Provided records>
□ □ □

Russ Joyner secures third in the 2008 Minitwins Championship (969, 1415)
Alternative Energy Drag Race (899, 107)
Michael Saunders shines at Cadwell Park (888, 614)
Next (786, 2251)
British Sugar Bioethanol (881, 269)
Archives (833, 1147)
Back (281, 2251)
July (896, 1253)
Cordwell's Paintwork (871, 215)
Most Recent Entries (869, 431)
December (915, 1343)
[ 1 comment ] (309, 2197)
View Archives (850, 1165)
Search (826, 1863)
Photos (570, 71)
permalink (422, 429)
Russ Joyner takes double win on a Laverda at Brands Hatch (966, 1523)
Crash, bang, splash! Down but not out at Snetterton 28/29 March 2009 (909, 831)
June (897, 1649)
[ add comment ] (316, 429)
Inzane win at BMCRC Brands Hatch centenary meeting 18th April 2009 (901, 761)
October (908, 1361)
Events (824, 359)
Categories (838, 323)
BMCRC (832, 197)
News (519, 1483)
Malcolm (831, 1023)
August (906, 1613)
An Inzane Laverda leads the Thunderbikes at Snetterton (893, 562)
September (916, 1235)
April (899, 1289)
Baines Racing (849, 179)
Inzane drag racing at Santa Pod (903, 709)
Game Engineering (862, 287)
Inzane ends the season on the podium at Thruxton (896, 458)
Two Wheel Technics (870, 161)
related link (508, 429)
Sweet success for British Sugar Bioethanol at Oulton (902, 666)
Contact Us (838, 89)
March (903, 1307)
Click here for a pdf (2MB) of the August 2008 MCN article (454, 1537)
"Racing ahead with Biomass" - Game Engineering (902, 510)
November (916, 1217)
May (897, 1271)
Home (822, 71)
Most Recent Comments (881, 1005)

□ □ □

Look above for the line containing "News (519, 1483)". Output from there through the line containing "Click here for", exactly and inclusively.

Solution below>
News (519, 1483)
Malcolm (831, 1023)
August (906, 1613)
An Inzane Laverda leads the Thunderbikes at Snetterton (893, 562)
September (916, 1235)
April (899, 1289)
Baines Racing (849, 179)
Inzane drag racing at Santa Pod (903, 709)
Game Engineering (862, 287)
Inzane ends the season on the podium at Thruxton (896, 458)
Two Wheel Technics (870, 161)
related link (508, 429)
Sweet success for British Sugar Bioethanol at Oulton (902, 666)
Contact Us (838, 89)
March (903, 1307)
Click here for a pdf (2MB) of the August 2008 MCN article (454, 1537)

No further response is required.